**SOURCE EXCERPT**.

begin

# Colubrids > Pituophis >  True ghost bull snake

## sg1trogdor

Just picked this girl up this weekend.  She is a mid 09 and about as tame as can be.  I just can't get over her color she's just stunning.  Enjoy.  Sorry about the horrible quality.  She likes to move alot and all I have right now is my cell phone.

----------


## Beardedragon

I really like the head and eyes

----------

_sg1trogdor_ (06-30-2010)

----------


## Jason Bowden

She's a beauty!
Her head is cool!

----------

_sg1trogdor_ (06-30-2010)

----------


## sg1trogdor

Thanks.  I walked past her about 50 time before I caved and got her.  Shes just the sweetest thing too.  Very cool snakes.  Shes my first Bull and from what I have read they can be quite nippy but she must not have gotten that memo.  lol.

----------


## JLC

Wow!  What a beauty!  We don't see enough pits around here....thanks for sharing!!  :Sunny:

----------

_sg1trogdor_ (06-30-2010)

----------


## sg1trogdor

If I can ever get my camera working I can take some better pics

----------


## ladywhipple02

Bulls are so fun  :Smile:  It's good to see a couple here and there. I used to have a baby---one that someone dropped off with me because they couldn't take care of it---and he had a little attitude. Did the rattler mimic with his tail and would hiss like crazy. Even struck a couple times, but it was all bluff. Never bit and was a total puddy cat when you picked him up. 

Your little one is a beauty! Congrats!

----------


## sg1trogdor

Just fed her for the first time today and man can you say garbage disposal. I am not even sure if the mouse was dead when she started swallowing it.  From first contact with the mouse to completely swallowed and back in her hide was about 30 seconds.  I must say it was the fastest feeding I have ever seen.  lol.

----------


## Tim Mead

Being the gopher hole type snakes they are they are very efficenent killers, whats too cool is to give them more than one feed item and watch what goes on..They'll kill by pressing them against the wall..Nice Snake,and the pits throw folks because of their tough bluff but if your not scared they settle down and become meow cats.. :Snake:

----------


## Boanerges

She is cool looking!!! Nice pick up  :Good Job:

----------


## strike21

Hey i recently bought an albino bull snake and i was told it was an 09 baby but i had to wait for it to be sent to the shop so i expected it to be quite big about the size of yours but she is less than 2 feet long which i think is small for a bull of a year old. how long is yours?

end

**Records for finding items**.
begin

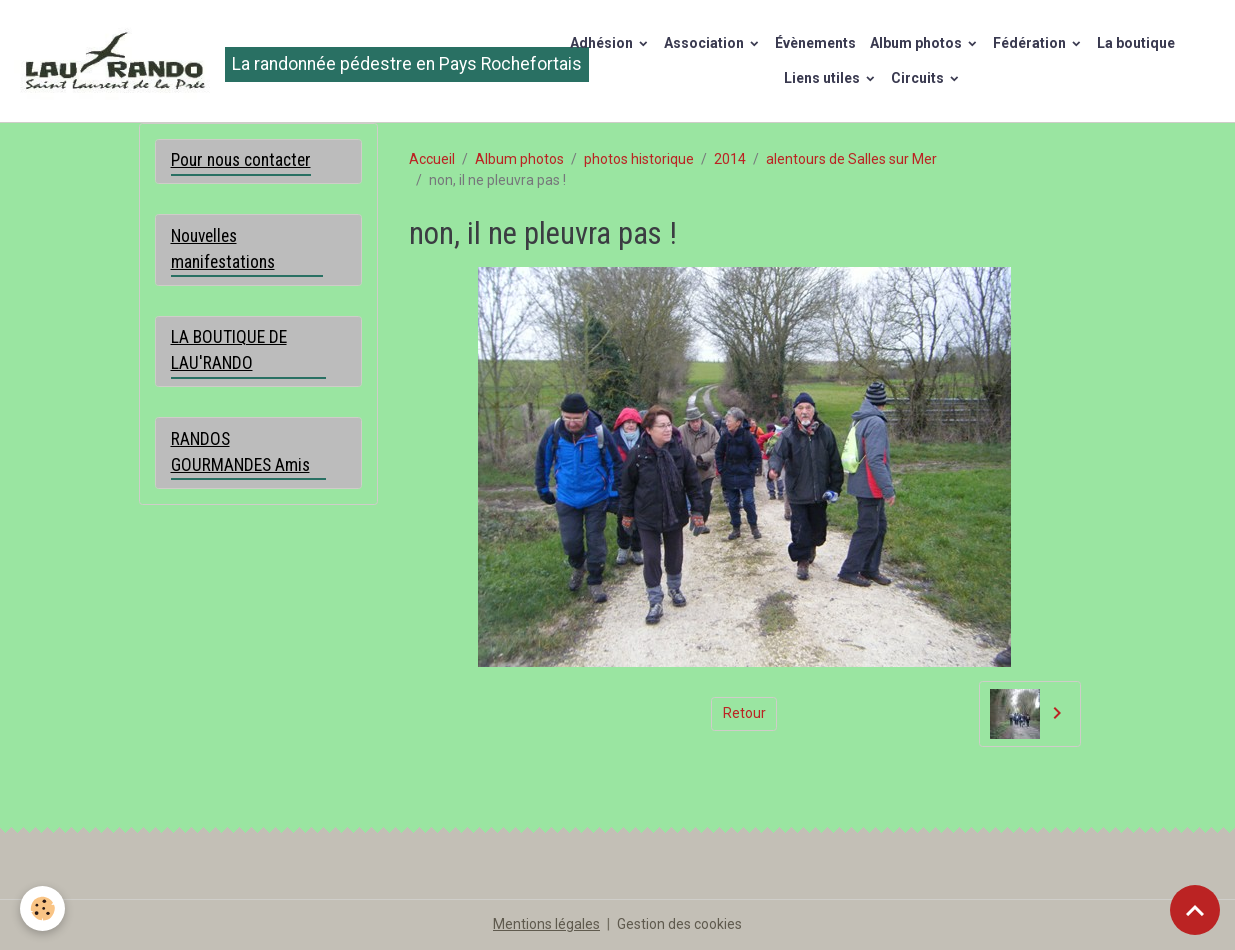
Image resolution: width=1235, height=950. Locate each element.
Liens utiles (823, 78)
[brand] (261, 61)
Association (705, 43)
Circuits (919, 78)
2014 (730, 159)
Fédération (1031, 43)
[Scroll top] (1195, 910)
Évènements (815, 43)
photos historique (639, 159)
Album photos (917, 43)
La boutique (1136, 43)
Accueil (432, 159)
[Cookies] (42, 908)
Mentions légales (546, 924)
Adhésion (603, 43)
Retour (744, 713)
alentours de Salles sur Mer (851, 159)
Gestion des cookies (679, 924)
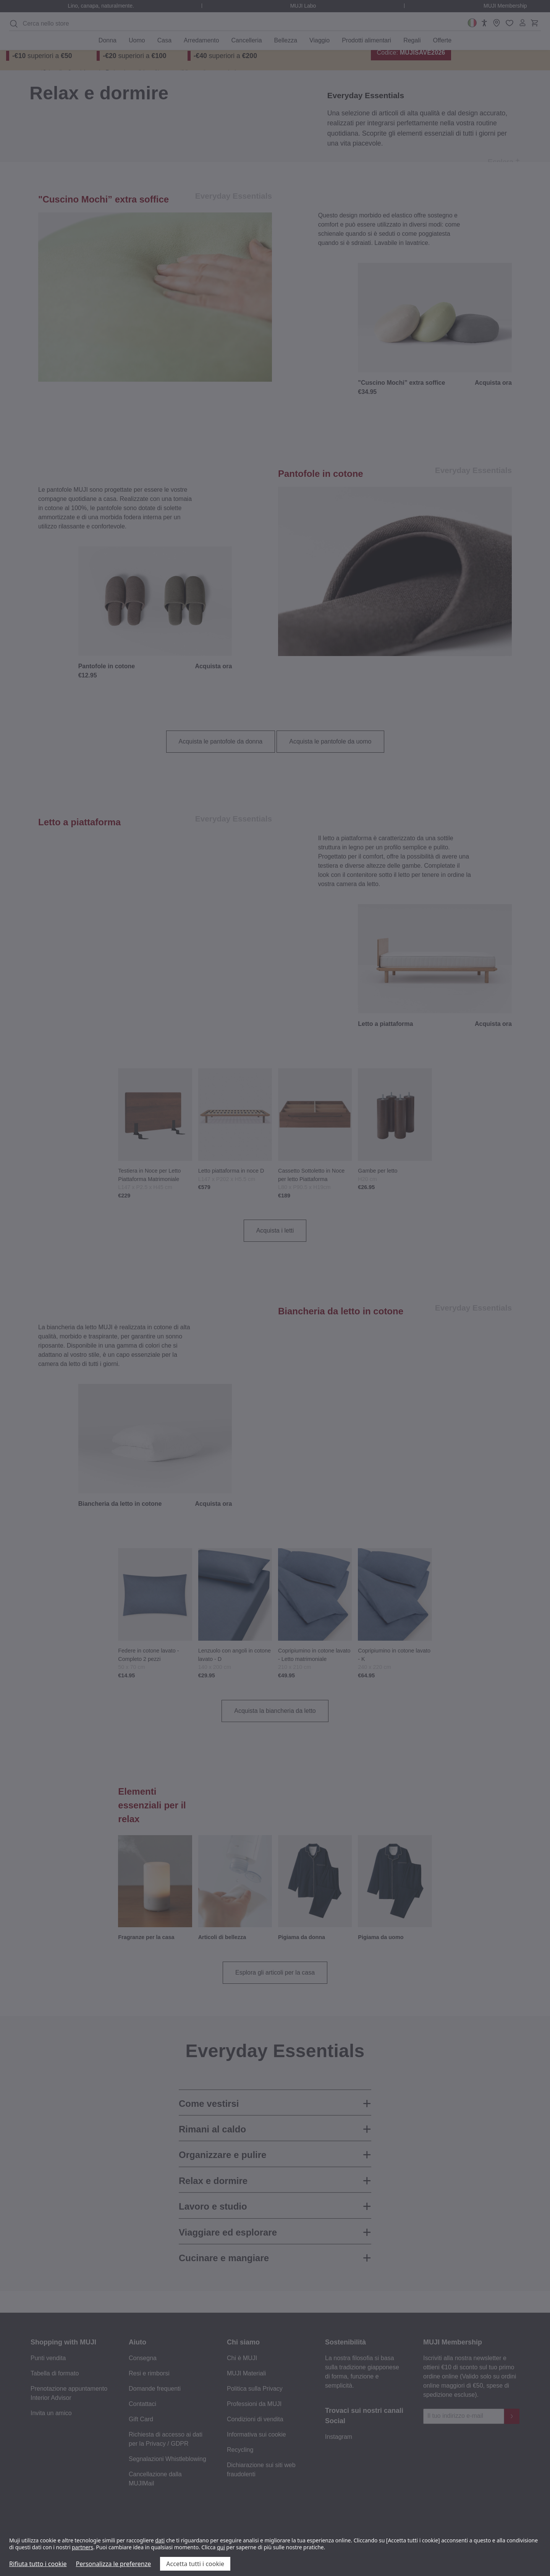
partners (82, 2547)
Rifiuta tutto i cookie (38, 2564)
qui (221, 2547)
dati (160, 2540)
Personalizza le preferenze (113, 2564)
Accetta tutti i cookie (195, 2564)
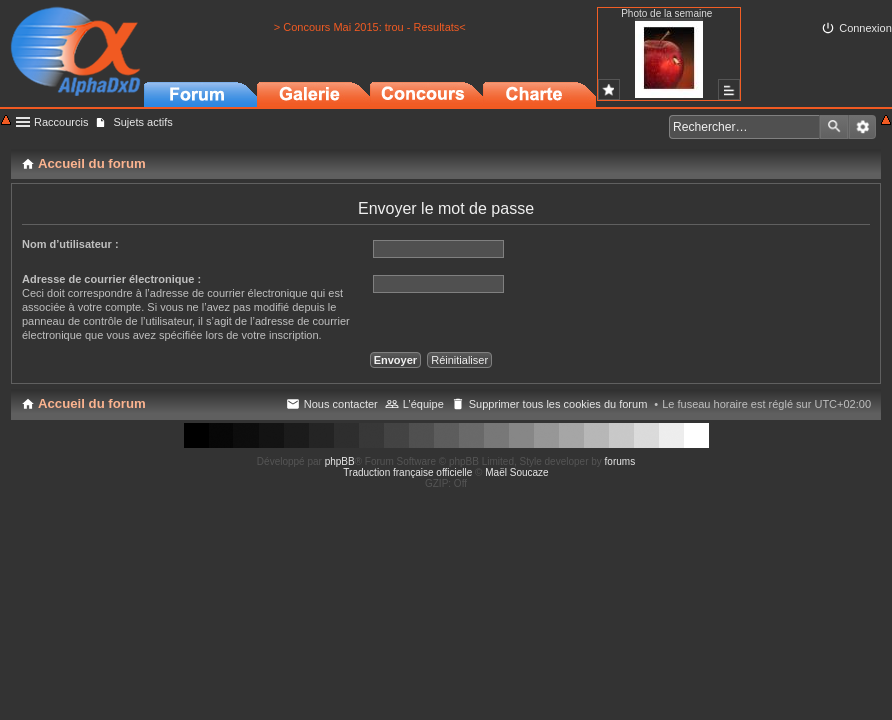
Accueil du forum (92, 403)
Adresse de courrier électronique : (111, 279)
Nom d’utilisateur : (70, 244)
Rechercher (834, 127)
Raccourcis (61, 122)
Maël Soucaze (516, 472)
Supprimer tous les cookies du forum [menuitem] (558, 404)
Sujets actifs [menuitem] (142, 122)
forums (620, 461)
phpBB (340, 461)
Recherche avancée (862, 127)
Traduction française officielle (407, 472)
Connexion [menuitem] (865, 28)
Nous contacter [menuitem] (341, 404)
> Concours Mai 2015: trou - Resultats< (370, 27)
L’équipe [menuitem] (423, 404)
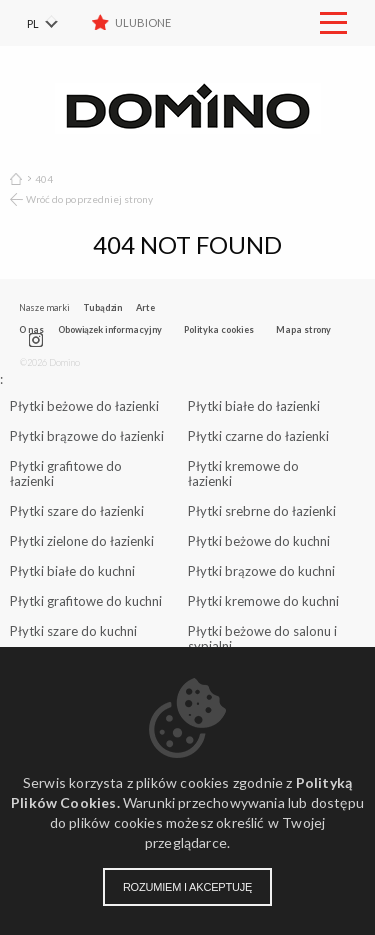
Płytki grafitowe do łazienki (66, 473)
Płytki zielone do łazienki (82, 541)
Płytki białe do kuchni (72, 571)
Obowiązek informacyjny (110, 329)
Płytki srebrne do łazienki (262, 511)
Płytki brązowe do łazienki (87, 436)
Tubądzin (102, 307)
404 (44, 179)
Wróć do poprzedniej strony (89, 199)
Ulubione (143, 22)
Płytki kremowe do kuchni (263, 601)
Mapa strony (303, 329)
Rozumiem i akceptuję (187, 887)
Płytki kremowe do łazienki (243, 473)
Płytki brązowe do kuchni (261, 571)
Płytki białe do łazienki (254, 406)
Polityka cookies (219, 329)
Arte (145, 307)
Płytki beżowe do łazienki (84, 406)
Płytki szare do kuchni (73, 631)
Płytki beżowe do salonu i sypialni (262, 638)
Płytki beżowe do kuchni (259, 541)
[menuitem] (55, 23)
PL (33, 23)
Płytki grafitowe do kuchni (86, 601)
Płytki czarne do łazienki (258, 436)
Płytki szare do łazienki (77, 511)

end

**EXERCISES TO COMPLETE**.
**A.** Reproduce the stretch of the bull snake thread from "Bulls are so" through "a beauty! Congrats!".
**B.** List every emoticon code, written as a word or phrase between colons, that appears in the bull snake thread.

**EXPECTED RESPONSES**.
**A.**
Bulls are so fun  :Smile:  It's good to see a couple here and there. I used to have a baby---one that someone dropped off with me because they couldn't take care of it---and he had a little attitude. Did the rattler mimic with his tail and would hiss like crazy. Even struck a couple times, but it was all bluff. Never bit and was a total puddy cat when you picked him up. 

Your little one is a beauty! Congrats!

**B.**
:Sunny:
:Smile:
:Snake:
:Good Job: